British Council hosts seminar on mental health
Global Mental Health Statistics were presented at the seminar where it was mentioned that 970 million people around the world struggle with some mental illness or drug abuse
The British Council Bangladesh hosted a seminar on mental health at its auditorium in Dhaka's Fuller Road on Monday (2 October).
The session was organised by the Bangladesh Association of Commonwealth Scholars and Fellows and supported by British Council. The second session will be held on 16 November at Bangladesh Agriculture University in Mymensingh, according to a press release.
Global Mental Health Statistics were presented at the seminar where it was mentioned that 970 million people around the world struggle with some mental illness or drug abuse, one in four people will be affected by a mental illness at some point in their lives, and 14.3% of deaths worldwide, or approximately 8 million deaths each year, are attributable to mental disorders.

-- -- --

Can you pick up the article about the British Council mental health seminar after its last sentence and carry it on? The data plays no part in this.

**Information shown**:
-- -- --

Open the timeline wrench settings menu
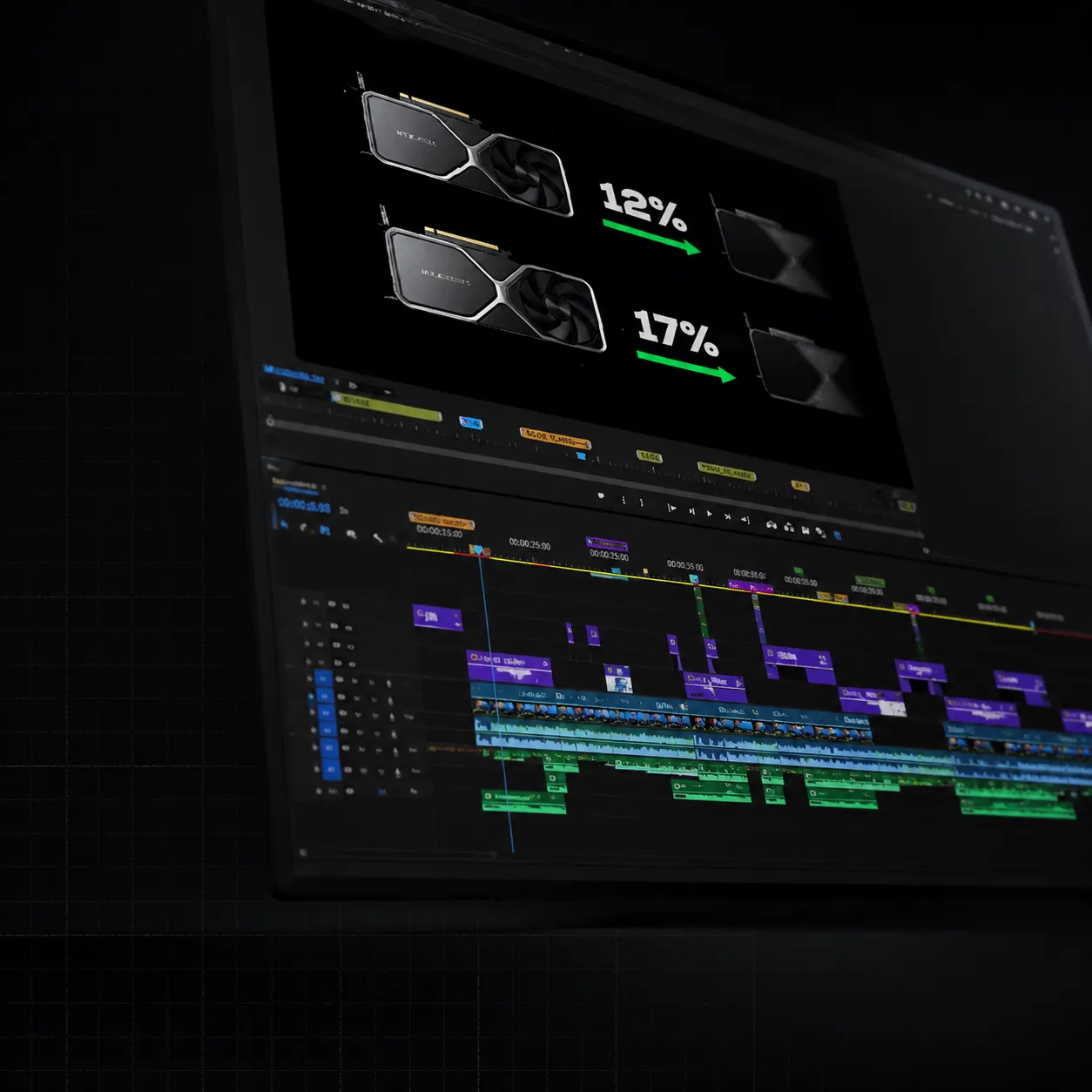The width and height of the screenshot is (1092, 1092). pos(378,537)
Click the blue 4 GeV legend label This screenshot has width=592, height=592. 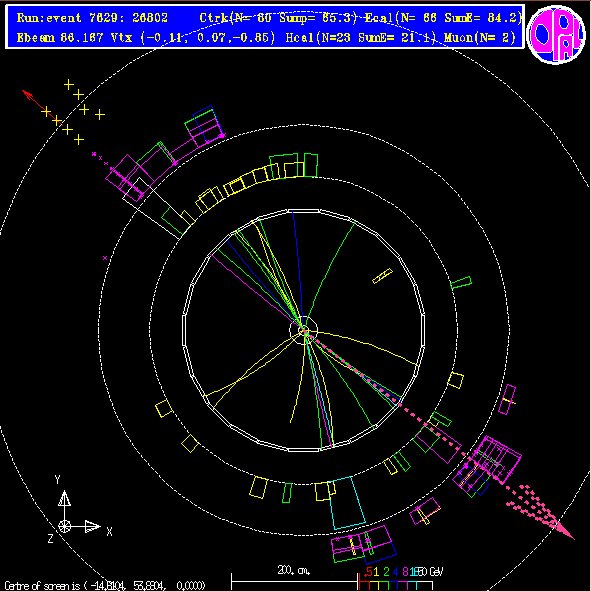click(395, 572)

-- -- --

**Output for this task**:
Another study report was presented at the seminar which says that the coronavirus pandemic has wreaked havoc on the mental health of the Bangladeshi population. The prevalence of depressive (57.9%), stress (59.7%) and anxiety (33.7%) symptoms in the adult population is now much higher than pre-pandemic rates, it says. Mental healthcare in Bangladesh is enormously inadequate owing to a lack of public mental health facilities, scarcity of skilled mental health professionals, insufficient financial resource distribution and societal stigma, the report mentioned.
David Knox, British Council director in Bangladesh; Monira Rahman, a Commonwealth Fellow and a mental health expert; Professor Dr Rafiqul Islam, former dean, Faculty of Engineering & Technology, Dhaka University and president of the Bangladesh Association of Commonwealth Scholars and Fellows; policymakers from the Ministry of Health, Ministry of Education, and BCSAF members, representatives from private and government educational institutions, healthcare institutions were also present during the session.